End of An Era: Last Russians Leave Afghanistan With AM-Afghanistan
Aug. 30, 1992
KABUL, Afghanistan (AP) _ The last Russian diplomats pulled out of the war-battered Afghan capital Saturday, closing the books on a decade of bloody involvement by a once- powerful neighbor.
About 50 Russian diplomatic staff members and their families left aboard an Antonov transport plane. They arrived in Moscow late Saturday, the ITAR-Tass news agency reported.
The departure was kept secret following a rocket attack on Kabul airport on Friday that destroyed one of three Ilyushin-76 military transport planes sent to evacuate the 170 embassy employees and their families.
Many on Saturday's flight said they had wanted to stay, but Moscow ordered them to leave, saying Kabul had become too dangerous. The Russian mission had become a target of rebels determined to avenge the 1979 invasion and nine-year occupation of Afghanistan by the former Soviet Union.
The Russians' forbidding fortress-like compound is riddled with bullets and shrapnel. The main building has been sealed and the compound emptied but for a few pro-government security guards.
The last vestiges of Moscow's once-vast influence in Afghanistan were erased from Kabul long before the Soviet Union disintegrated, and long before the Soviet-installed Afghan government collapsed in late April.
Russian words were scratched off shop windows, pro-Marxist literature locked in storage and the colorful larger-than-life posters praising the virtues of the Communist revolution were pulled down.
Widespread street crime, relentless firefights betwen factions of the Islamic leadership and the relentless bombardment of rockets and mortars on the capital have made many Afghans forget the oppression and terror of living in a police state.

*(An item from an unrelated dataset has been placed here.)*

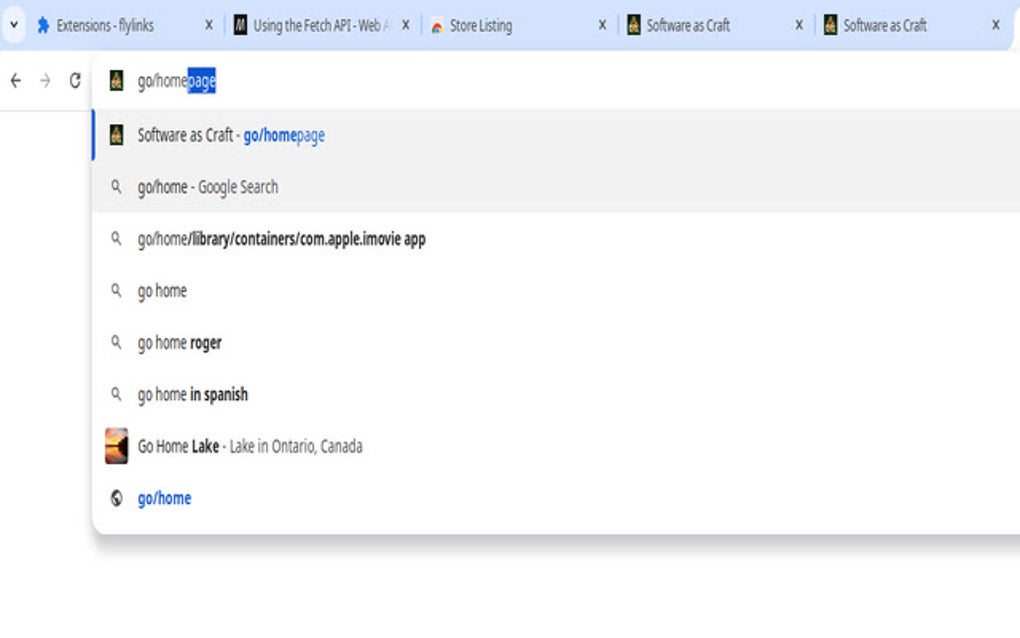Click the Go Home Lake thumbnail image

coord(116,446)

''Things weren't a tenth as bad when the Communists were around,'' said Humayun Farid, 41, who sells vegetables and fruit in what was known until a few months ago as Brezhnev bazaar.
Named for the former Soviet leader Leonid Brezhnev, the bazaar once did a thriving business during the occupation selling stolen parts from Soviet tanks, jeeps and trucks.
Brezhnev ordered the Red Army into Afghanistan in 1979 to prop up the Marxist government tottering under a growing rebellion throughout the Muslim countryside.
By the time Moscow had agreed to withdraw all 115,000 troops in February 1989, two-thirds of Afghanistan 15 million people were either dead, wounded or living as refugees in Iran and Pakistan.
At least 13,000 Soviet troops also have been killed and more than 15,000 wounded in a conflict that was often called Moscow's Vietnam.
The Islamic government has publicly said it wanted good relations with its northern neighbor. But Russian diplomats said old animosities kept cropping up and that the bloody past haunted relations.
Diplomats said their differences were over war reparations and over efforts to find out what has happened to some 300 Soviet soldiers missing in Afghanistan as well as other residual problems.
When Kabul's security deteriorated and the city came under rocket attack earlier this month, the Russians were targeted.
The embassy was shelled and often peppered by machine gun fire. Some of its staff members were killed or wounded, most of them technicians trying to help maintain Kabul's generator, water supply system and other public services.
Some staff may remain in Mazar-e-Sharif to help the Russian consulate, whose main duty is issuing visas. Once Kabul is safe, Kabulov said that they may return.
The Islamic government may regret the Russians departure, say some. Afghanistan is desperate for international assistance to rebuild a devastated country and a ruined economy, but diplomats say that Russia will likely be less sympathetic toward the enormous growing problems of its southern neighbor.
They said the only leverage the new government now has with Russia are the POWs - and the Russians have all but given up hope of ever getting them back.
''They'll probably adopt the same attitude toward Afghanistan that the United States did toward Vietnam and say 'We've suffered enough. We don't care about Afghanistan anymore,''' said one diplomat, speaking on condition of anonymity.